**WHAT TO PRODUCE**
Reproduce the listing below word for word, line by line, changing nothing.

**MATERIAL PROVIDED**
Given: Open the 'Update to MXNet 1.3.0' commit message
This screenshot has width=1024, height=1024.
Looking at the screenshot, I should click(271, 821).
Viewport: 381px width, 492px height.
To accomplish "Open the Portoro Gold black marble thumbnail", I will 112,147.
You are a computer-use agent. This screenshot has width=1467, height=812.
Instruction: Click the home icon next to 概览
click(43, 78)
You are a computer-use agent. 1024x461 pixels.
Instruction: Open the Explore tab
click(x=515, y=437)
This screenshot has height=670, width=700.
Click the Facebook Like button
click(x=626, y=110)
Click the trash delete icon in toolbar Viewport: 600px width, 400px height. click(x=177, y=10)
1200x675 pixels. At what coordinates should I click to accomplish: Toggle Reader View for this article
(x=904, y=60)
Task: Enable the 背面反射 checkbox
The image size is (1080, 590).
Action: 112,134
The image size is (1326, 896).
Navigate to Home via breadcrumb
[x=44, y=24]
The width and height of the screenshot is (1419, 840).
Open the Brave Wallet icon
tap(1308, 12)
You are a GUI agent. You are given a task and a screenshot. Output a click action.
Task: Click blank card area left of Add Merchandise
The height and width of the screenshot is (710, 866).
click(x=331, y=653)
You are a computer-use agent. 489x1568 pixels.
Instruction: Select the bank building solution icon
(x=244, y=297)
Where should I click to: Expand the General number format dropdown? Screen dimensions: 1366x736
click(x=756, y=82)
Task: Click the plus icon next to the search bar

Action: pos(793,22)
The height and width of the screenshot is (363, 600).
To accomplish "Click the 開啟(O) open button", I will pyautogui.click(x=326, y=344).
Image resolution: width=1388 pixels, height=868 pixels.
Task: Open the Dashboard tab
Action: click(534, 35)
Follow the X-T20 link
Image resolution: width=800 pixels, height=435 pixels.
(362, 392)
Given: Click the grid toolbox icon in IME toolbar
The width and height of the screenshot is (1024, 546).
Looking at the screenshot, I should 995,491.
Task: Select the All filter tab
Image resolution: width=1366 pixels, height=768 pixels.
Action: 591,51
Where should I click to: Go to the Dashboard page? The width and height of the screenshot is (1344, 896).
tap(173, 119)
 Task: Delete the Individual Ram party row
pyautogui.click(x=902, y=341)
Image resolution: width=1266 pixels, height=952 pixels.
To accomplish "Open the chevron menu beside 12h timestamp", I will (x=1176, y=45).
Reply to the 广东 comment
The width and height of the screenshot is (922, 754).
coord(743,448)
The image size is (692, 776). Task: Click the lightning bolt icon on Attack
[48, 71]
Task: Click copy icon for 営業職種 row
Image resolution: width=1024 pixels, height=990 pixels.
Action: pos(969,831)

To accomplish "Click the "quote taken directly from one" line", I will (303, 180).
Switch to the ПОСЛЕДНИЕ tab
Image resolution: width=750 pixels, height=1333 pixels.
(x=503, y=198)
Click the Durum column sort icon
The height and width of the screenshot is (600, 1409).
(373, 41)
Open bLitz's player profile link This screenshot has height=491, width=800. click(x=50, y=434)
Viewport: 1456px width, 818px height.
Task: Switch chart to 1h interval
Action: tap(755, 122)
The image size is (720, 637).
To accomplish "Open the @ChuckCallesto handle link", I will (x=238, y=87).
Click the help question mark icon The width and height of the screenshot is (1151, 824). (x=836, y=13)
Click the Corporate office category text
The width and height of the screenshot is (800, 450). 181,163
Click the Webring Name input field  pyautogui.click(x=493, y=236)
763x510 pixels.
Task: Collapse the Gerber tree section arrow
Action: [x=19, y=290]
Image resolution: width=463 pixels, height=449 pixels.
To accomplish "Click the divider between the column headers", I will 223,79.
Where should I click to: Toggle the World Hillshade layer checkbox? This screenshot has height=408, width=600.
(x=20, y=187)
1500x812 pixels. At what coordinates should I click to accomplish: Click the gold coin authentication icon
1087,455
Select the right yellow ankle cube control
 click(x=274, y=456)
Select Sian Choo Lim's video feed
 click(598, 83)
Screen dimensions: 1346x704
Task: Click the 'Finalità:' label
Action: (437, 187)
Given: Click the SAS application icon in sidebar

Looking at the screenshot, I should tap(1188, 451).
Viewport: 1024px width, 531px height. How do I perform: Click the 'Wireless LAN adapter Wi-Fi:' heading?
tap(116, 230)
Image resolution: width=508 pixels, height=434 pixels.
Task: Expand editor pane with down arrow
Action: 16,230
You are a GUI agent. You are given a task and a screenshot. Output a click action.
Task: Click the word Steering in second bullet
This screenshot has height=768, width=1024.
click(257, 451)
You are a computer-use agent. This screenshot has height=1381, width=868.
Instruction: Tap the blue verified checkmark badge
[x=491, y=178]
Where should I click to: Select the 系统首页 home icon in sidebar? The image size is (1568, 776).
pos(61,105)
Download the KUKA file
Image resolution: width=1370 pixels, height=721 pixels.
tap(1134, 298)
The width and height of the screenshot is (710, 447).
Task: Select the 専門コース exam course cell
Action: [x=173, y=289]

**OUTPUT OF THE TASK**
Given: Open the 'Update to MXNet 1.3.0' commit message
This screenshot has width=1024, height=1024.
Looking at the screenshot, I should click(271, 821).
Viewport: 381px width, 492px height.
To accomplish "Open the Portoro Gold black marble thumbnail", I will 112,147.
You are a computer-use agent. This screenshot has width=1467, height=812.
Instruction: Click the home icon next to 概览
click(43, 78)
You are a computer-use agent. 1024x461 pixels.
Instruction: Open the Explore tab
click(x=515, y=437)
This screenshot has height=670, width=700.
Click the Facebook Like button
click(x=626, y=110)
Click the trash delete icon in toolbar Viewport: 600px width, 400px height. click(x=177, y=10)
1200x675 pixels. At what coordinates should I click to accomplish: Toggle Reader View for this article
(x=904, y=60)
Task: Enable the 背面反射 checkbox
The image size is (1080, 590).
Action: 112,134
The image size is (1326, 896).
Navigate to Home via breadcrumb
[x=44, y=24]
The width and height of the screenshot is (1419, 840).
Open the Brave Wallet icon
tap(1308, 12)
You are a GUI agent. You are given a task and a screenshot. Output a click action.
Task: Click blank card area left of Add Merchandise
The height and width of the screenshot is (710, 866).
click(x=331, y=653)
You are a computer-use agent. 489x1568 pixels.
Instruction: Select the bank building solution icon
(x=244, y=297)
Where should I click to: Expand the General number format dropdown? Screen dimensions: 1366x736
click(x=756, y=82)
Task: Click the plus icon next to the search bar

Action: pos(793,22)
The height and width of the screenshot is (363, 600).
To accomplish "Click the 開啟(O) open button", I will pyautogui.click(x=326, y=344).
Image resolution: width=1388 pixels, height=868 pixels.
Task: Open the Dashboard tab
Action: click(534, 35)
Follow the X-T20 link
Image resolution: width=800 pixels, height=435 pixels.
(362, 392)
Given: Click the grid toolbox icon in IME toolbar
The width and height of the screenshot is (1024, 546).
Looking at the screenshot, I should 995,491.
Task: Select the All filter tab
Image resolution: width=1366 pixels, height=768 pixels.
Action: 591,51
Where should I click to: Go to the Dashboard page? The width and height of the screenshot is (1344, 896).
tap(173, 119)
 Task: Delete the Individual Ram party row
pyautogui.click(x=902, y=341)
Image resolution: width=1266 pixels, height=952 pixels.
To accomplish "Open the chevron menu beside 12h timestamp", I will (x=1176, y=45).
Reply to the 广东 comment
The width and height of the screenshot is (922, 754).
coord(743,448)
The image size is (692, 776). Task: Click the lightning bolt icon on Attack
[48, 71]
Task: Click copy icon for 営業職種 row
Image resolution: width=1024 pixels, height=990 pixels.
Action: pos(969,831)

To accomplish "Click the "quote taken directly from one" line", I will (303, 180).
Switch to the ПОСЛЕДНИЕ tab
Image resolution: width=750 pixels, height=1333 pixels.
(x=503, y=198)
Click the Durum column sort icon
The height and width of the screenshot is (600, 1409).
(373, 41)
Open bLitz's player profile link This screenshot has height=491, width=800. click(x=50, y=434)
Viewport: 1456px width, 818px height.
Task: Switch chart to 1h interval
Action: tap(755, 122)
The image size is (720, 637).
To accomplish "Open the @ChuckCallesto handle link", I will (x=238, y=87).
Click the help question mark icon The width and height of the screenshot is (1151, 824). (x=836, y=13)
Click the Corporate office category text
The width and height of the screenshot is (800, 450). 181,163
Click the Webring Name input field  pyautogui.click(x=493, y=236)
763x510 pixels.
Task: Collapse the Gerber tree section arrow
Action: [x=19, y=290]
Image resolution: width=463 pixels, height=449 pixels.
To accomplish "Click the divider between the column headers", I will 223,79.
Where should I click to: Toggle the World Hillshade layer checkbox? This screenshot has height=408, width=600.
(x=20, y=187)
1500x812 pixels. At what coordinates should I click to accomplish: Click the gold coin authentication icon
1087,455
Select the right yellow ankle cube control
 click(x=274, y=456)
Select Sian Choo Lim's video feed
 click(598, 83)
Screen dimensions: 1346x704
Task: Click the 'Finalità:' label
Action: (437, 187)
Given: Click the SAS application icon in sidebar

Looking at the screenshot, I should tap(1188, 451).
Viewport: 1024px width, 531px height. How do I perform: Click the 'Wireless LAN adapter Wi-Fi:' heading?
tap(116, 230)
Image resolution: width=508 pixels, height=434 pixels.
Task: Expand editor pane with down arrow
Action: 16,230
You are a GUI agent. You are given a task and a screenshot. Output a click action.
Task: Click the word Steering in second bullet
This screenshot has height=768, width=1024.
click(257, 451)
You are a computer-use agent. This screenshot has height=1381, width=868.
Instruction: Tap the blue verified checkmark badge
[x=491, y=178]
Where should I click to: Select the 系统首页 home icon in sidebar? The image size is (1568, 776).
pos(61,105)
Download the KUKA file
Image resolution: width=1370 pixels, height=721 pixels.
tap(1134, 298)
The width and height of the screenshot is (710, 447).
Task: Select the 専門コース exam course cell
Action: [x=173, y=289]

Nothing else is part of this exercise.